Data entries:
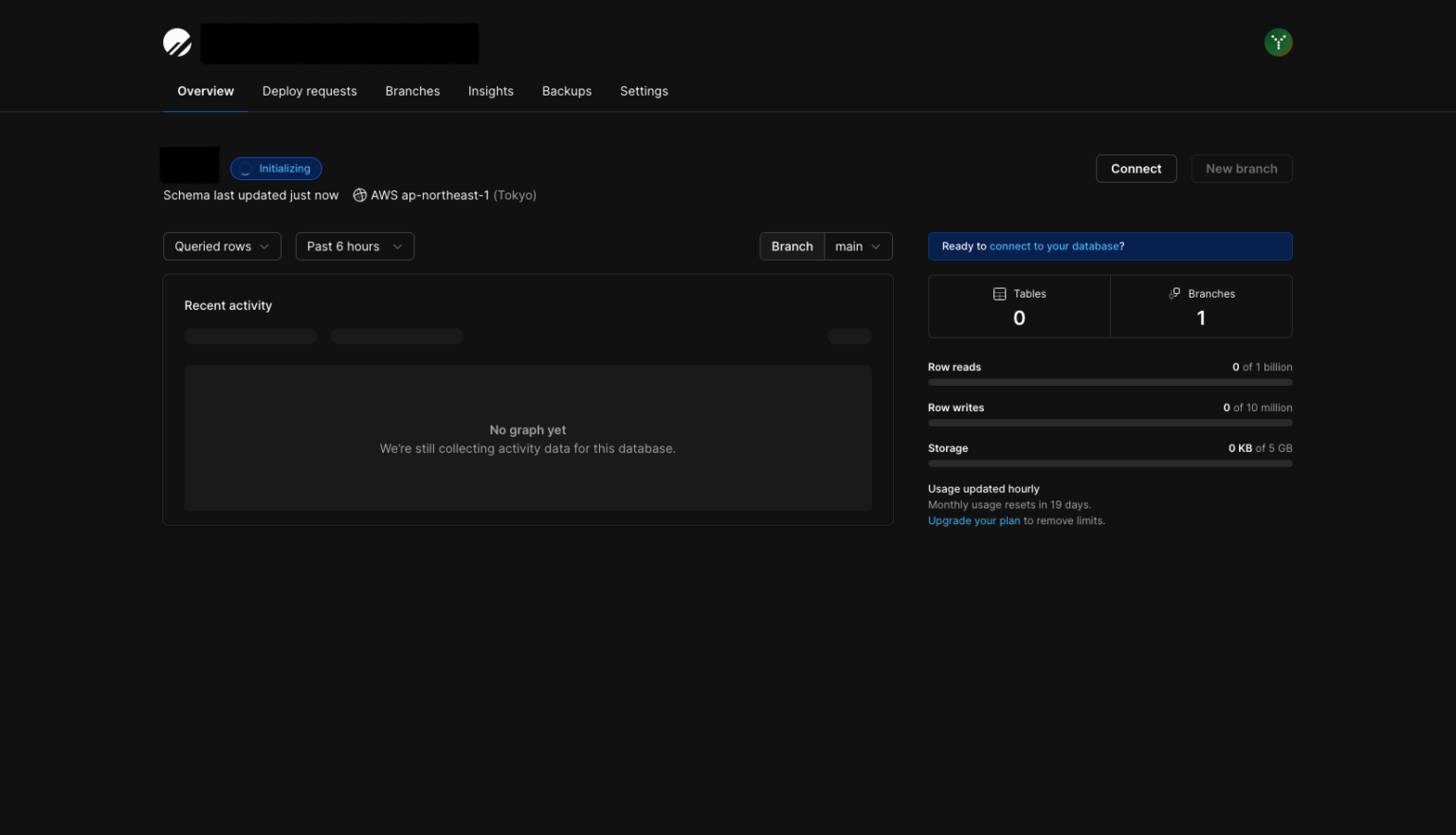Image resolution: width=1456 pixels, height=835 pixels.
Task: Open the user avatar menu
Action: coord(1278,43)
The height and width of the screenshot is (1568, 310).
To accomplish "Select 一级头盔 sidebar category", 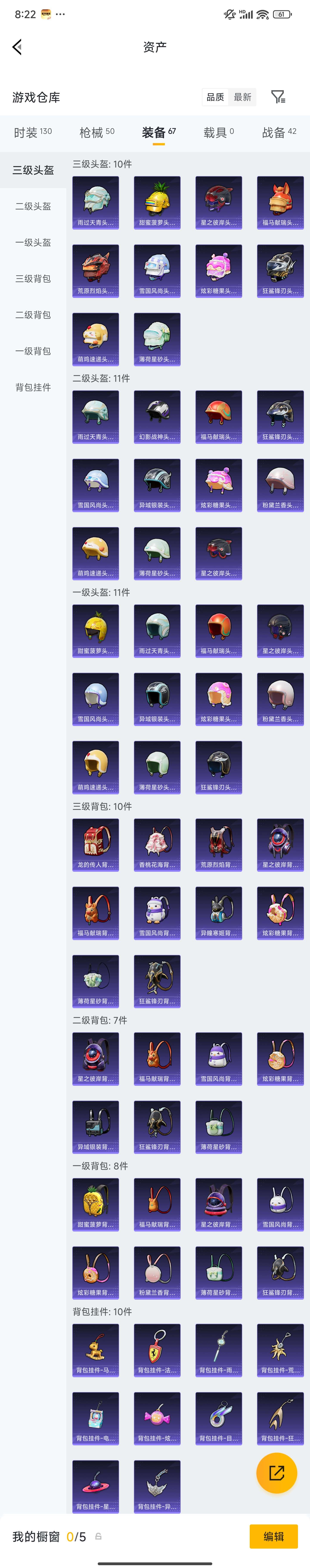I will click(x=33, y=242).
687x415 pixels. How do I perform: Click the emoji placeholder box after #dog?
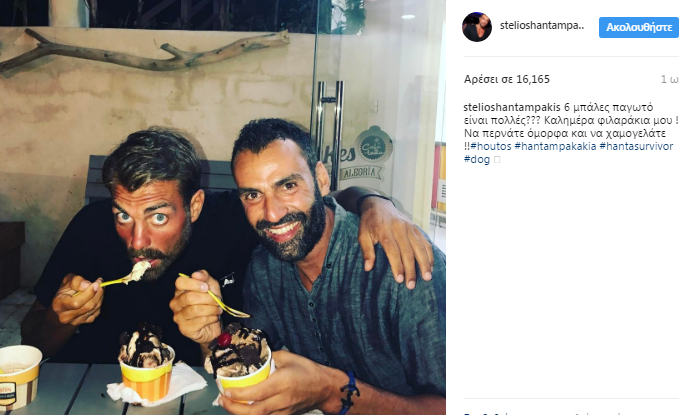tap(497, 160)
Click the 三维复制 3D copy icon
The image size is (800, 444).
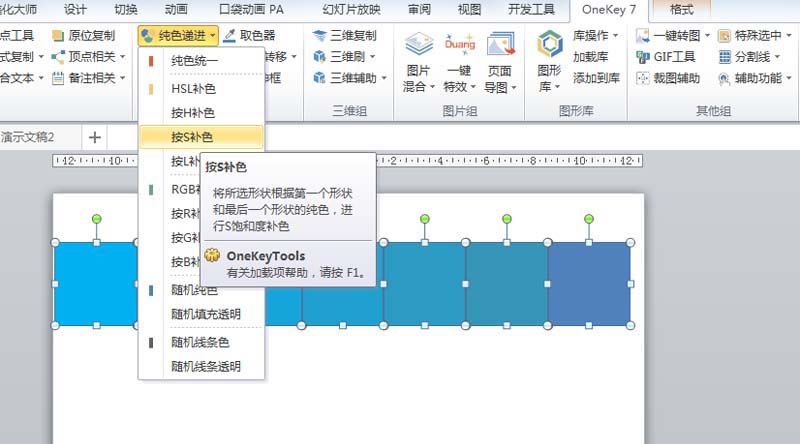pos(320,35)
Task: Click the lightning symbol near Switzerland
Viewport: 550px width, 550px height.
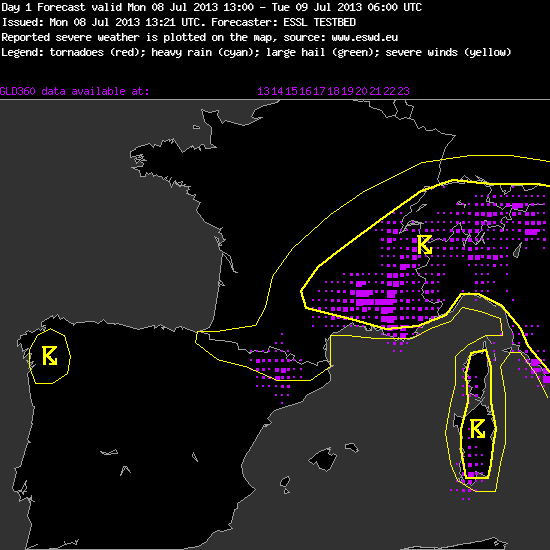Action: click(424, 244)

## EXERCISE AIM
With pictures omitted, reproduce exactly the lines from the line containing "Task: Click the" through the end of the data above.

## WRITTEN ANSWER
Task: Click the lightning symbol near Switzerland
Viewport: 550px width, 550px height.
Action: click(424, 244)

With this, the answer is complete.